Street Smarts by Bo Burlingham and Norm Brodsky | book summary

 

Street Smarts by Bo Burlingham and Norm Brodsky | book summary 


Summary in a Paragraph 
the book is written by former entrepreneur's norm Brodsky and Bo Burlingham this book is all about their advice to new entrepreneurs and how they solve their own business problem. 

10 Commandments for Business 

1. Numbers run a business. If you don’t know how to read them, you’re flying blind.
2. Cash is hard to get and easy to spend. Make it before you spend it.
3. Don’t focus on the top line. Gross margin is the most important number on the income statement.
4. A sale isn’t a sale until you collect.
5. When your short-term liabilities exceed your short-term assets, you’re bankrupt.
6. Forget about shortcuts. Run a business as if it’s forever.
7. Identify your true competitors and treat them with respect.
8. You have no friends in business, only associates.
9. Culture drives a company. In the long run, the boss’s most important job is to define and enforce. it
10. The life plan has to come before the business plan.

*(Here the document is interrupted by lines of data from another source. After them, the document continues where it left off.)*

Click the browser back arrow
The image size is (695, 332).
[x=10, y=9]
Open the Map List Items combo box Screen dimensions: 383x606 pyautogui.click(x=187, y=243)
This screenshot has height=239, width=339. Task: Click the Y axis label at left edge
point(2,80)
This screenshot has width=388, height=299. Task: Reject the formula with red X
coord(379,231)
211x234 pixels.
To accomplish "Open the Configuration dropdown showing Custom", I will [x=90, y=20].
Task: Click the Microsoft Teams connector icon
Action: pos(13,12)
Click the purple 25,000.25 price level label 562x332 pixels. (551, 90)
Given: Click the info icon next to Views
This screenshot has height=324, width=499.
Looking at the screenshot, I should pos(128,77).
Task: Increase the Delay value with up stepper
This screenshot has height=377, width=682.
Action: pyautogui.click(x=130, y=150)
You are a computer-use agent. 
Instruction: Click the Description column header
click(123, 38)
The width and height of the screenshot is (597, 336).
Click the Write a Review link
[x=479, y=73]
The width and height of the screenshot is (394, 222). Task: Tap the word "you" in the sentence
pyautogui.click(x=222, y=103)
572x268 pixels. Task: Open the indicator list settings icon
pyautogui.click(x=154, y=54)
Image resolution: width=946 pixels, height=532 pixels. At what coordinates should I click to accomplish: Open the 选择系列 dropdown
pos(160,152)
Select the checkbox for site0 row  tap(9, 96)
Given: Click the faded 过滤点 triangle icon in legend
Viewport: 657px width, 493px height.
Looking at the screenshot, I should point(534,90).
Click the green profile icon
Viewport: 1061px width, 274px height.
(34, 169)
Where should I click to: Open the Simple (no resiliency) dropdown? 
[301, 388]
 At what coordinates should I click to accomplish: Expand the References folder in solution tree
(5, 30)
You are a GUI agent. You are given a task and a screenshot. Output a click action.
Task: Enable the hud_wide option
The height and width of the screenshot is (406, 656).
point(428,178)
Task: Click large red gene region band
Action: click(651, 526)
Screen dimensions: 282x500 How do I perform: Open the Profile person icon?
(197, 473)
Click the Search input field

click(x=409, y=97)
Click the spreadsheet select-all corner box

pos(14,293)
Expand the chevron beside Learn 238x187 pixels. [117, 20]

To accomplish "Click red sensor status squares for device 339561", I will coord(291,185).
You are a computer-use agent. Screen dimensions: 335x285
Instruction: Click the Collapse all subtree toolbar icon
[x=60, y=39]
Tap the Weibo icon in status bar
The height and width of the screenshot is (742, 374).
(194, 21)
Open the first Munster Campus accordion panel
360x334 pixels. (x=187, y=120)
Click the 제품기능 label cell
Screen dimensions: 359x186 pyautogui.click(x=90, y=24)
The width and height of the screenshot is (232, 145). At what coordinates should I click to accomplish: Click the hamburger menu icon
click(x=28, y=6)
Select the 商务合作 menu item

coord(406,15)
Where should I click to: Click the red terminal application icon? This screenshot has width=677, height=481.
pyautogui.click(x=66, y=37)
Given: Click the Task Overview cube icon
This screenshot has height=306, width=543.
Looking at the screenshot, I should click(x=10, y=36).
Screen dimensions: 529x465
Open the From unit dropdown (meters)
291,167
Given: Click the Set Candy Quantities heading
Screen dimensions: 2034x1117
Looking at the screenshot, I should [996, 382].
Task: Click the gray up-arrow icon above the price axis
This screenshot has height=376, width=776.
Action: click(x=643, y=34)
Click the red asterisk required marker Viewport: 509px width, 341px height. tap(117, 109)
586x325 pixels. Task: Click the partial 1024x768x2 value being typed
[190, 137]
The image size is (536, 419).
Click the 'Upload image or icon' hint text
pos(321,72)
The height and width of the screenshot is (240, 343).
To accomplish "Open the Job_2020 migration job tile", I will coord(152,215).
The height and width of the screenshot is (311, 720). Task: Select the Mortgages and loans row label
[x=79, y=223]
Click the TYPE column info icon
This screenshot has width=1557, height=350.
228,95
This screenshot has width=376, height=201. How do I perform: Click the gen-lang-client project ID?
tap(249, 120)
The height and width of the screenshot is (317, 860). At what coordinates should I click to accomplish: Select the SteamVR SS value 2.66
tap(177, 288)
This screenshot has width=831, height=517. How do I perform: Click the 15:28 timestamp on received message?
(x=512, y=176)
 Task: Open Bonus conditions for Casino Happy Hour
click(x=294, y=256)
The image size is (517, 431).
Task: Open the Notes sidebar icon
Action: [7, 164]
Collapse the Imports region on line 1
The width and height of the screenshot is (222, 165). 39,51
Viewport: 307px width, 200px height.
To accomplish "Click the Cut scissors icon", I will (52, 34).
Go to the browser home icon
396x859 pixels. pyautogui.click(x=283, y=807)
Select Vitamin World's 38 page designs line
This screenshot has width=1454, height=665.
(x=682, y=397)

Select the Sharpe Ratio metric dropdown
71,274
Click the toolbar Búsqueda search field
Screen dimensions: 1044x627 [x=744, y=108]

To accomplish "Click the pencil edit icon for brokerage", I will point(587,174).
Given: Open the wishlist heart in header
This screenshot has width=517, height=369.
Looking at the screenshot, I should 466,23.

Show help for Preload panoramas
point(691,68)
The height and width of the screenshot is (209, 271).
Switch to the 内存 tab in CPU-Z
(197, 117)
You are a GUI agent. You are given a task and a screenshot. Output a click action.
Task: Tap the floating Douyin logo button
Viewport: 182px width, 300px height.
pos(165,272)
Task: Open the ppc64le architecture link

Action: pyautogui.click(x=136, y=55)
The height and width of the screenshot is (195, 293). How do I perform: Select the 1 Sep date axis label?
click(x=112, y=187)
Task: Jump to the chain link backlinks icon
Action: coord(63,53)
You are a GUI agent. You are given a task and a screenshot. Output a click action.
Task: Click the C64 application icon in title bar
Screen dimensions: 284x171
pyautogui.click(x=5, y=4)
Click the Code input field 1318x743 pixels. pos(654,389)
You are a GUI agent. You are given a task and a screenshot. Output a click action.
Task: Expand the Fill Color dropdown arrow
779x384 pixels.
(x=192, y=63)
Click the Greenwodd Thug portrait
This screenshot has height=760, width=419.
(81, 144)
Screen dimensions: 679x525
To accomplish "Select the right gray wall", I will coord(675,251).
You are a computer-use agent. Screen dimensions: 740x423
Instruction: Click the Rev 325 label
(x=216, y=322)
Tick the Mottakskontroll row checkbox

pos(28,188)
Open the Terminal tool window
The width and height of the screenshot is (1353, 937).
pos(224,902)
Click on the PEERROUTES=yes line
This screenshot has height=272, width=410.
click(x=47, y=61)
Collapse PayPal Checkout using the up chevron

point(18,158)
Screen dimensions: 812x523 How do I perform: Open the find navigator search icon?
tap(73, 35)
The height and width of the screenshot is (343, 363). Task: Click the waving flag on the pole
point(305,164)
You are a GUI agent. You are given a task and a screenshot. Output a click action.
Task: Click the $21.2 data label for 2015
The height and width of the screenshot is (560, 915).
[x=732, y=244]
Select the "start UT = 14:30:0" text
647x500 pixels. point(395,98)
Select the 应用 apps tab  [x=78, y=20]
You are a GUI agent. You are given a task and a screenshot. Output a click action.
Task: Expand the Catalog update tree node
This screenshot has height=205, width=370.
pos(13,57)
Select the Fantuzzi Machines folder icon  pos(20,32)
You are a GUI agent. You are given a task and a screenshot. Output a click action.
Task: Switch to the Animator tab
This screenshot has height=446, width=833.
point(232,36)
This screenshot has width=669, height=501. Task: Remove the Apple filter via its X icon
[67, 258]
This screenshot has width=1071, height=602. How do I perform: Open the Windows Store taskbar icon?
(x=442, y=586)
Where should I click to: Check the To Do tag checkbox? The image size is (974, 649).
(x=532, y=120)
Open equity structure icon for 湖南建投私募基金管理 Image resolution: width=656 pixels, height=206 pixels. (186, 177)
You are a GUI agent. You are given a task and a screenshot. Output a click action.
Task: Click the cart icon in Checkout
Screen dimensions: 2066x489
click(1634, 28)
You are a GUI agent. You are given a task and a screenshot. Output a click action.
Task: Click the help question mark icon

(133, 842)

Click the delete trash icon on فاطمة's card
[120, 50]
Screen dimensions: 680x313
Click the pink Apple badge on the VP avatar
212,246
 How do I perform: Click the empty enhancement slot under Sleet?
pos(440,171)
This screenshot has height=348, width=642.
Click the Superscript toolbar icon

CHAPTER ONE - How to Succeed in Business
  • gross profit is most important thing for a business. 
  •  maintain the highest monthly gross-profit margin you are capable of achieving. Do not go after any low-margin sales.
  • Spend your time developing relationships with your highest-margin customers.
  • focus on achieving critical mass. 
  • That is the major turning point for any new venture. Before critical mass, a business is a fledgling enterprise surviving on external capital. 
  • After critical mass, you’re living off your own internally generated cash. You have profits to put in the bank. 
  • understand the financial statement of your business. 
  • Learn to anticipate and recognize the changes in your business by developing a good feel for the numbers. 
  • Make sure you understand what cash flow is and figure out in advance where it’s going to come from.
  • Control the sales mentality and balance it with a business mentality before it’s too late. 
 
CHAPTER TWO - The Right Stuff
  • Those who persevere win. Be resilient and welcome failure. That’s how you become a better businessperson.
  •  You learn by refusing to make excuses and looking deep inside yourself for the reasons things have gone wrong. 
  •  Focus and discipline are more important than identifying opportunities, but they have to be balanced with flexibility. 
  •  The solutions are seldom right in front of you. You need to learn how to spot them out of the corner of your eye. 
CHAPTER THREE - Why Start-ups Fail
  • don't look for new ideas look for concept that’s been around for one hundred years or more.  
  • look for industry in which most companies are out of step with the customer.
  • third criterion for a successful new business: a niche finds or build it.
  • the first business plan you write should be for nobody but yourself.
  • most important loss in a failure startup is of time you put in it. 
  • Your time is more valuable than money, and you should be careful not to waste it. 
  • It’s good to have a lot of competitors because educating a market is a very expensive proposition.
  • If you’re a first-time entrepreneur, it’s general y better to start a business than to buy one.
CHAPTER FOUR - Where the Money Is
  • Before you ask people for money, make sure you know how much they like to invest and what they’re looking for. 
  • Start early to build a relationship with a commercial banker and use an asset-based lender only if you can’t get the money you need from a commercial bank. 
  • Bankers are businesspeople, too. Treat them the way you would like your customers to treat you. 
  • Your receivables are loans to your customers. Make sure your portfolio is in good shape. 
CHAPTER FIVE - Magic Numbers
  • the best piece of advice I can give to anyone starting a business: from day one, keep track of your monthly sales and gross margins by hand. Don’t use a computer.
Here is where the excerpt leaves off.